A few hours past midnight, Randy Matchett lumbers into the darkness searching for the most endangered land mammal in North America. His spotlight catches the jade-green eyes of Montana No. 68, a female black-footed ferret.
Mr. Matchett, a biologist with the US Fish and Wildlife Service, is ecstatic because this sighting of No. 68 represents the first time in months that her survival has been confirmed. And in the science of ferret conservation, every animal counts.
Millions of dollars have been spent on recovery efforts, and the weasel-like predators have become emblems for what is both right and wrong with trying to rescue single species through the Endangered Species Act. It is a quest that points out the complex interrelationships between fauna, federal policies, and ranchers trying to make a living on the Western prairie.
At the center of the battle to save the black-footed ferret is the prairie dog - the only thing this ferret will eat. In many parts of the West, prairie dogs are looked upon as vermin that ruin grazing lands for cattle. And although they receive sanctuary in national wildlife refuges, prairie dogs are not a protected species. Indeed, hunters can use prairie dogs for target practice on federal Bureau of Land Management holdings, and until recently, the practice was promoted using taxpayer dollars.
Because of shootings, poisoning, disease, and habitat loss, prairie dogs have vanished from 98 percent of the 700 million acres they inhabited in the mid-1800s - mirroring the demise of American bison last century, says Jonathan Proctor of Predator Project, a group that supports prairie dog conservation.
For now, however, the push to save black-footed ferrets has led to a tenuous truce between cattle interests and federal officials. Yet Ken Blunt, a local rancher who relies on public grassland to graze his cattle, is concerned that prairie dog towns in wildlife refuges will expand onto other public lands.
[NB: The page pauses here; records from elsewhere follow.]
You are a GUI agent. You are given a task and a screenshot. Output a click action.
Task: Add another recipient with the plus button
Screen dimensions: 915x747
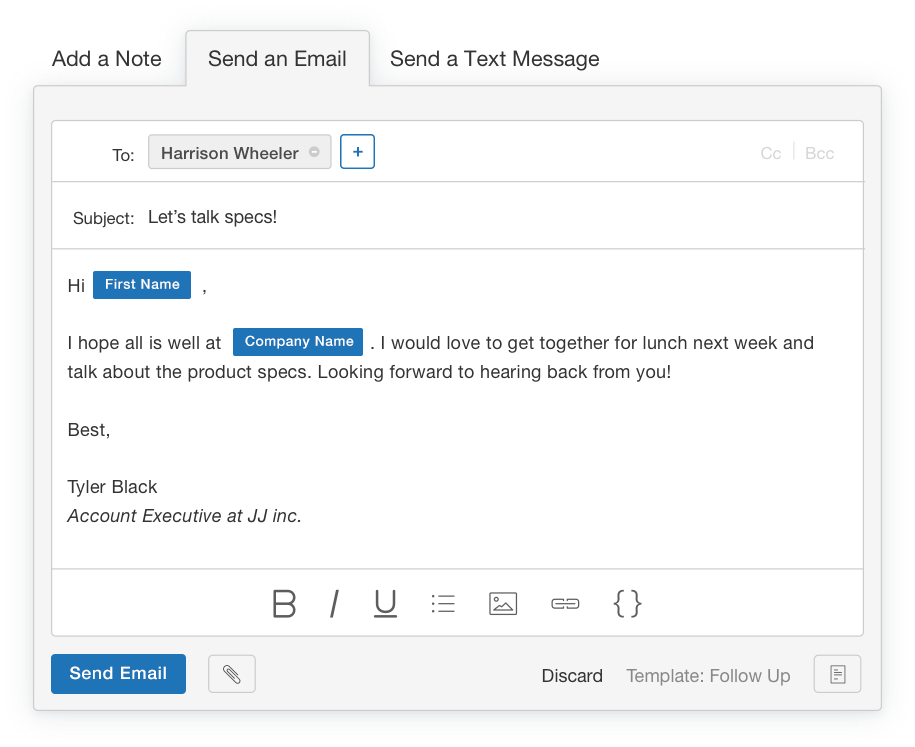click(357, 151)
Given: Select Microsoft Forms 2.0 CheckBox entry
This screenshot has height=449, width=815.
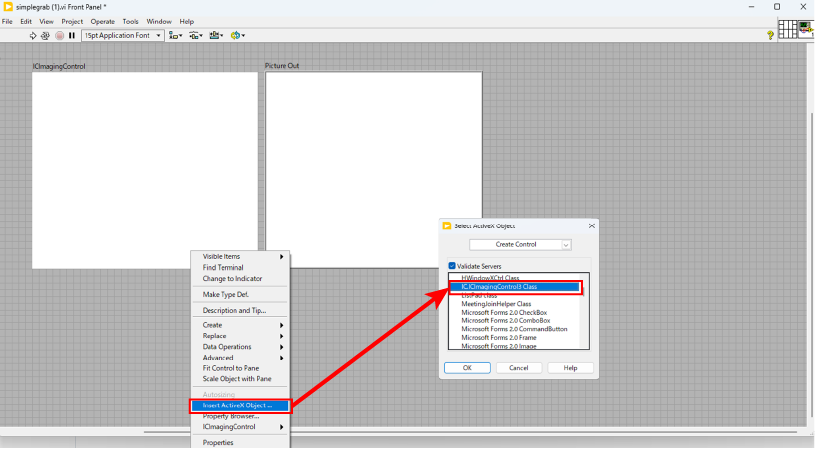Looking at the screenshot, I should pos(504,312).
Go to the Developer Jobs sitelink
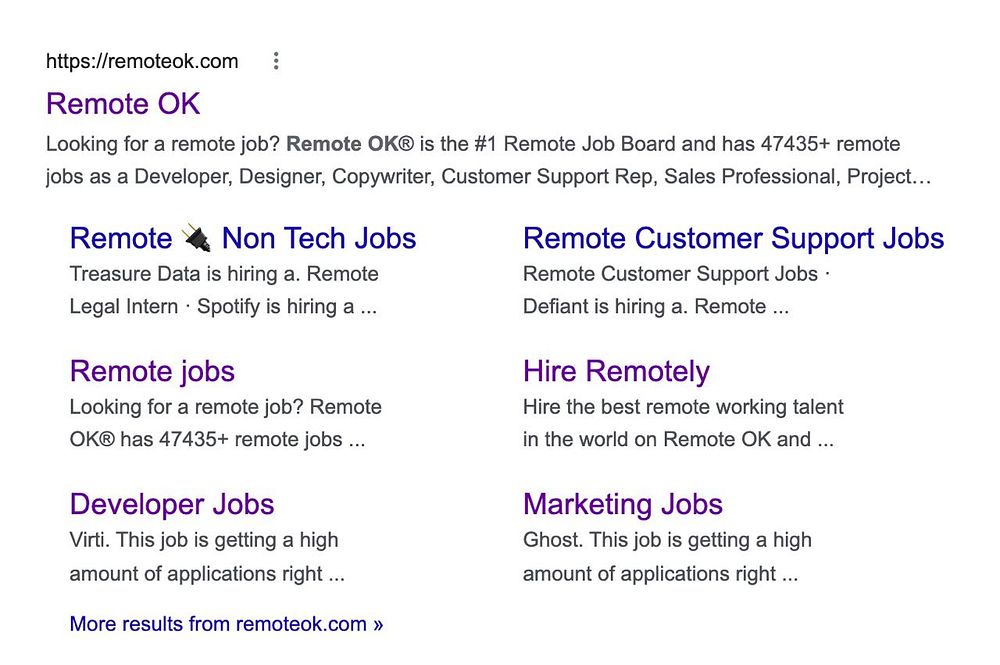1000x665 pixels. pyautogui.click(x=172, y=504)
"Most of us are not against the ferret, but we worry the government will put restrictions on land use to accommodate prairie dogs," he says. "The Fish and Wildlife Service says everything will be fine, but it's not easy to trust them when they don't do a very good job of keeping us informed."
TO Jamie Rappaport Clark, director of the Fish and Wildlife Service, the outcome of this delicate balancing act is crucial because it will echo all the way to Washington, where Congress is reevaluating the Endangered Species Act.
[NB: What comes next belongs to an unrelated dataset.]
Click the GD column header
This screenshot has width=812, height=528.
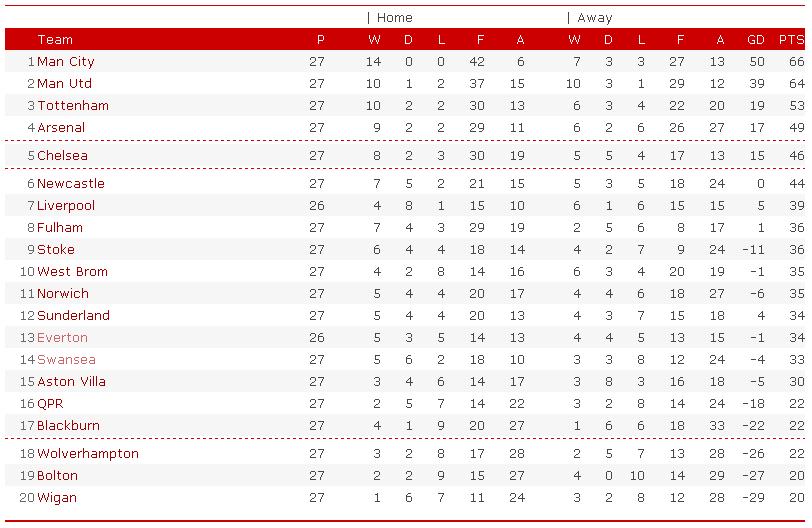[x=756, y=40]
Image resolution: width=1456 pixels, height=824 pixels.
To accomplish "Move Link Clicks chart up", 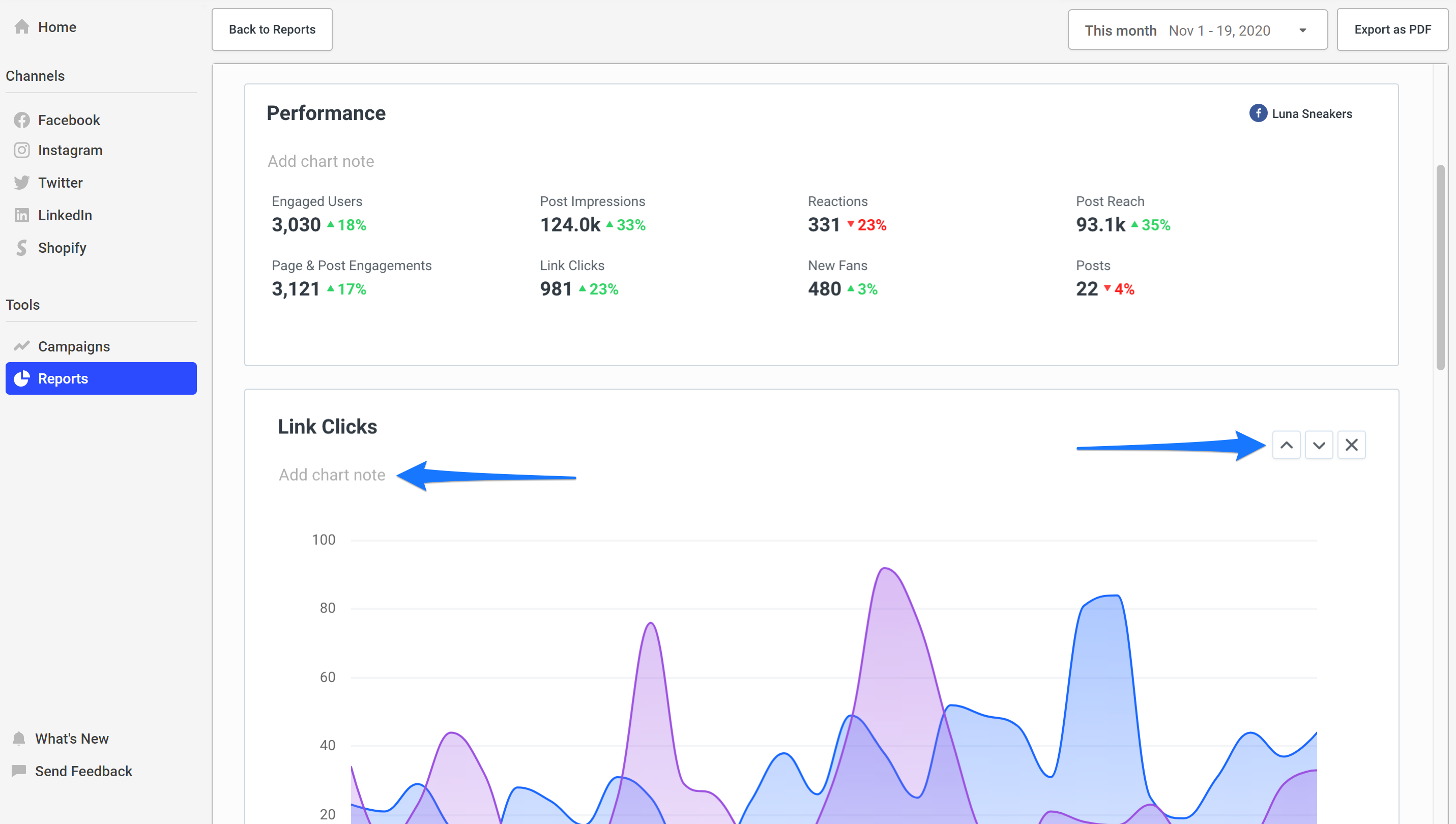I will (1286, 445).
"As Congress debates a law that is fundamentally aimed at preventing extinctions, it also debates the balance between the value of restoration and economic security," Ms. Clark says. "Why is it important to try and save individual species? I don't think anyone has reached the height of biological arrogance to decide [which species] should go and which should stay."
Meanwhile, government officials say they have every intention of proving that endangered species and traditional land uses need not be at odds. A special provision of the Endangered Species Act allows for greater flexibility in minimizing conflicts, says John Hedrick, manager of the wildlife refuge that has jurisdiction over the UL Bend Refuge. "We view our work with the ferret as a way the system is supposed to work," he says.
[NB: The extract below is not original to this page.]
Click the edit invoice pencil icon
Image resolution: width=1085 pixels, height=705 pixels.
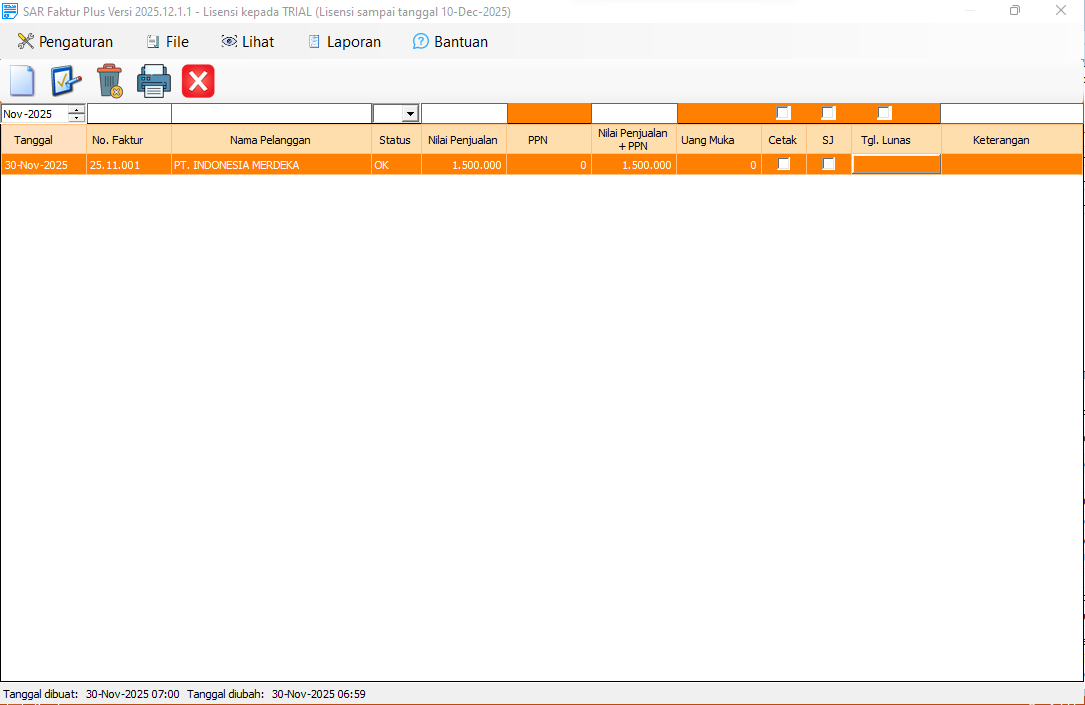(66, 81)

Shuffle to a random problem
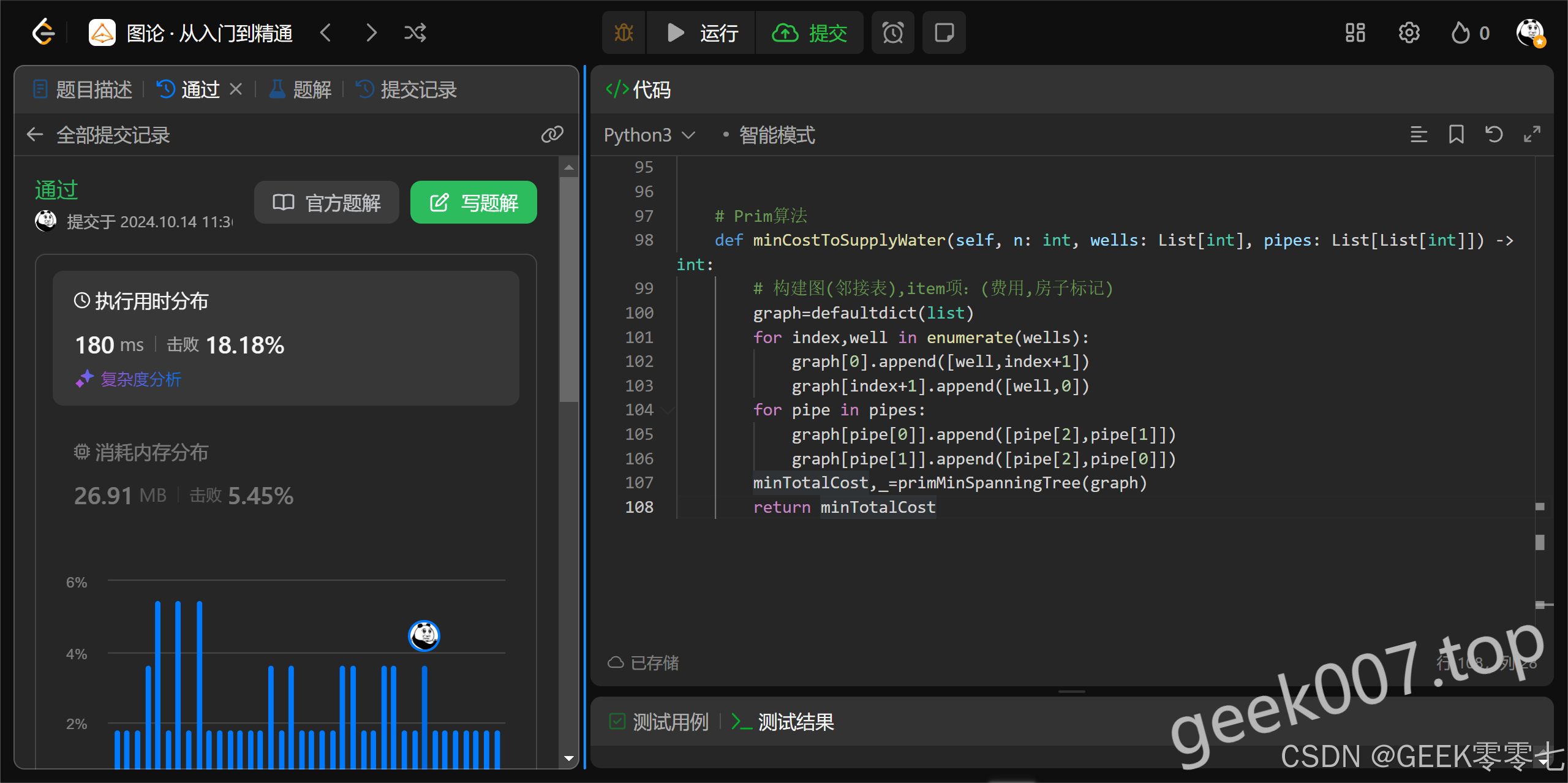[x=415, y=32]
Prior to 1981, when a tiny remnant population was accidentally discovered near Meeteetse, Wyo., the black-footed ferret was considered extinct. And although reestablishing natural populations has been hampered by diseases in prairie dog colonies, ferret reintroduction has shown promise at the UL Bend Refuge, the nearby Fort Belknap Indian Reservation, and in South Dakota.
But the government's objective to attain a wild, free-ranging population of 1,500 ferrets by 2010 may be too ambitious, say policymakers. The politics of protecting prairie dogs are divisive, and little is known about ferret ecology. "Anything we do is a new experiment," says ferret-seeker Matchett. "We're on the cutting edge because the book's not written yet on ferret reintroduction."